What about USMLE-style questions; can I generate Step 1 practice items this way?

You can, but it is not the highest-leverage use of Claude Opus 4.7. The Step exams are item-writer-vetted by NBME, and UWorld and AMBOSS already publish first-exposure question banks at a level no LLM consistently matches on clinical-vignette stems. Where 4.7 actually wins is class exams, where the source material is your professor's slide deck and there is no pre-existing question bank. Use UWorld for breadth on Step content. Use 4.7 (or a system wrapped around 4.7) for depth on class material. The mistake students make is trying to replace UWorld with a chat session; the right framing is to use the chat session for the part UWorld doesn't cover.

Will the model rewrite the stem on revisit if I just keep asking?

Sort of, and not in a useful way.
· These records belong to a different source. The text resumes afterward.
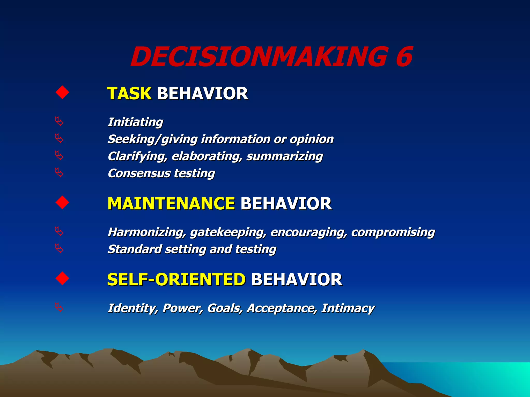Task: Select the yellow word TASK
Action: tap(129, 93)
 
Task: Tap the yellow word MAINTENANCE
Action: tap(171, 203)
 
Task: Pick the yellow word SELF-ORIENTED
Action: tap(176, 279)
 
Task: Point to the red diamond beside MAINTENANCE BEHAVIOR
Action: tap(62, 203)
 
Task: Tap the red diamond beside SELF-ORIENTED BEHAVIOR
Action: tap(62, 279)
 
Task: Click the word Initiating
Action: tap(135, 122)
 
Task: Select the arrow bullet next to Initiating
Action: tap(59, 121)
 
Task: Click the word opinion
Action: tap(312, 139)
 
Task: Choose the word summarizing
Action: tap(284, 156)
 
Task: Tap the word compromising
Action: tap(393, 232)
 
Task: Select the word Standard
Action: tap(135, 249)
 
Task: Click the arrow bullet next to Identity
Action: tap(59, 307)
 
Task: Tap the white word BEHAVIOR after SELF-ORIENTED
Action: tap(297, 279)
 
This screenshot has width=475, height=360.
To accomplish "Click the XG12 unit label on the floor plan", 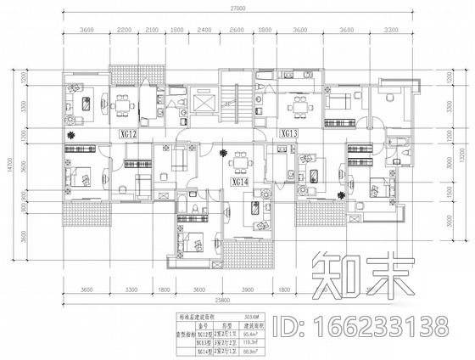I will click(128, 134).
If you paste the same MCQ back into a chat and ask for a reworded version, you get a reworded version. The problem is that a chat session has no memory of which underlying fact you have already mastered and which you are still missing, so you cannot drive the reword loop from your own miss data. The reword loop only produces retention when it is gated by spaced repetition: hard misses come back sooner with a different surface form, easy hits drift further out. That gating happens in the system around the model, not in any single Claude turn, which is why the same model produces different retention outcomes inside vs outside a wrapped study app.